* ACTIVITY:
Copy each entry below without any change.
[[ SUPPLIED DATA open ]]
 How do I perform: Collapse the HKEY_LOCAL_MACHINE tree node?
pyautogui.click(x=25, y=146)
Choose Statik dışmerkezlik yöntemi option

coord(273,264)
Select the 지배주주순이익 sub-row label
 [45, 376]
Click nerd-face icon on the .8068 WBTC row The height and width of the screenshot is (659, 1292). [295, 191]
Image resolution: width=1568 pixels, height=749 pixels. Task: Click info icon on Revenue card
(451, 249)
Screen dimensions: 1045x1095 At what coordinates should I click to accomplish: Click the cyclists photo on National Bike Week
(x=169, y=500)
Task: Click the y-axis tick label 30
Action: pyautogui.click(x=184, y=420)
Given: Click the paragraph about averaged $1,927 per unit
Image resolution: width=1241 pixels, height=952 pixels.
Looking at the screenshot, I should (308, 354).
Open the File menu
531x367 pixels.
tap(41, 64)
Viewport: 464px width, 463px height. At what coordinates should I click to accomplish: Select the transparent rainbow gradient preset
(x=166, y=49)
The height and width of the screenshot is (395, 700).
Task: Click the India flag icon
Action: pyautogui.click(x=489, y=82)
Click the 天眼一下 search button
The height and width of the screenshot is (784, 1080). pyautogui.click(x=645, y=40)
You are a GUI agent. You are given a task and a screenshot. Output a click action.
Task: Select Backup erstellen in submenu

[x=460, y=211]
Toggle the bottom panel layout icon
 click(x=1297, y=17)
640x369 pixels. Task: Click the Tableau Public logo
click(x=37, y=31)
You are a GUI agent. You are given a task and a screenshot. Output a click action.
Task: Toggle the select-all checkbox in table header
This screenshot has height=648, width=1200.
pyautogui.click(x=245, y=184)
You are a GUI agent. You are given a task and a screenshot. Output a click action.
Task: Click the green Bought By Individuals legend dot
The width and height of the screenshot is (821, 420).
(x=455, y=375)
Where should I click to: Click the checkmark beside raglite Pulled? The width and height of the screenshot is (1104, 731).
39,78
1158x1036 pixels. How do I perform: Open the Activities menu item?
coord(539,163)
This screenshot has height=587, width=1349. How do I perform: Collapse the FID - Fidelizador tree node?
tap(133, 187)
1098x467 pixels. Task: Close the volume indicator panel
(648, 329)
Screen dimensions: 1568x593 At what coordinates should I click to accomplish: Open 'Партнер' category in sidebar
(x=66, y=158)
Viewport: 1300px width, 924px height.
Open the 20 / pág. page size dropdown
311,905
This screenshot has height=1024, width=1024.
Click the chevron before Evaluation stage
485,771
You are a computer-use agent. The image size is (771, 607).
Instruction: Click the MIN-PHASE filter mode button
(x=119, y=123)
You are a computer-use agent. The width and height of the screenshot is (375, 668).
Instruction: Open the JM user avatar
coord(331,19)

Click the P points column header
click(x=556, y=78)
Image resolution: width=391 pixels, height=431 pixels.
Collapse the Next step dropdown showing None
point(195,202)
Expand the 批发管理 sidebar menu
[[ SUPPLIED DATA closed ]]
* ANSWER TO THE EXERCISE:
 How do I perform: Collapse the HKEY_LOCAL_MACHINE tree node?
pyautogui.click(x=25, y=146)
Choose Statik dışmerkezlik yöntemi option

coord(273,264)
Select the 지배주주순이익 sub-row label
 [45, 376]
Click nerd-face icon on the .8068 WBTC row The height and width of the screenshot is (659, 1292). [295, 191]
Image resolution: width=1568 pixels, height=749 pixels. Task: Click info icon on Revenue card
(451, 249)
Screen dimensions: 1045x1095 At what coordinates should I click to accomplish: Click the cyclists photo on National Bike Week
(x=169, y=500)
Task: Click the y-axis tick label 30
Action: pyautogui.click(x=184, y=420)
Given: Click the paragraph about averaged $1,927 per unit
Image resolution: width=1241 pixels, height=952 pixels.
Looking at the screenshot, I should (308, 354).
Open the File menu
531x367 pixels.
tap(41, 64)
Viewport: 464px width, 463px height. At what coordinates should I click to accomplish: Select the transparent rainbow gradient preset
(x=166, y=49)
The height and width of the screenshot is (395, 700).
Task: Click the India flag icon
Action: pyautogui.click(x=489, y=82)
Click the 天眼一下 search button
The height and width of the screenshot is (784, 1080). pyautogui.click(x=645, y=40)
You are a GUI agent. You are given a task and a screenshot. Output a click action.
Task: Select Backup erstellen in submenu

[x=460, y=211]
Toggle the bottom panel layout icon
 click(x=1297, y=17)
640x369 pixels. Task: Click the Tableau Public logo
click(x=37, y=31)
You are a GUI agent. You are given a task and a screenshot. Output a click action.
Task: Toggle the select-all checkbox in table header
This screenshot has height=648, width=1200.
pyautogui.click(x=245, y=184)
You are a GUI agent. You are given a task and a screenshot. Output a click action.
Task: Click the green Bought By Individuals legend dot
The width and height of the screenshot is (821, 420).
(x=455, y=375)
Where should I click to: Click the checkmark beside raglite Pulled? The width and height of the screenshot is (1104, 731).
39,78
1158x1036 pixels. How do I perform: Open the Activities menu item?
coord(539,163)
This screenshot has height=587, width=1349. How do I perform: Collapse the FID - Fidelizador tree node?
tap(133, 187)
1098x467 pixels. Task: Close the volume indicator panel
(648, 329)
Screen dimensions: 1568x593 At what coordinates should I click to accomplish: Open 'Партнер' category in sidebar
(x=66, y=158)
Viewport: 1300px width, 924px height.
Open the 20 / pág. page size dropdown
311,905
This screenshot has height=1024, width=1024.
Click the chevron before Evaluation stage
485,771
You are a computer-use agent. The image size is (771, 607).
Instruction: Click the MIN-PHASE filter mode button
(x=119, y=123)
You are a computer-use agent. The width and height of the screenshot is (375, 668).
Instruction: Open the JM user avatar
coord(331,19)

Click the P points column header
click(x=556, y=78)
Image resolution: width=391 pixels, height=431 pixels.
Collapse the Next step dropdown showing None
point(195,202)
Expand the 批发管理 sidebar menu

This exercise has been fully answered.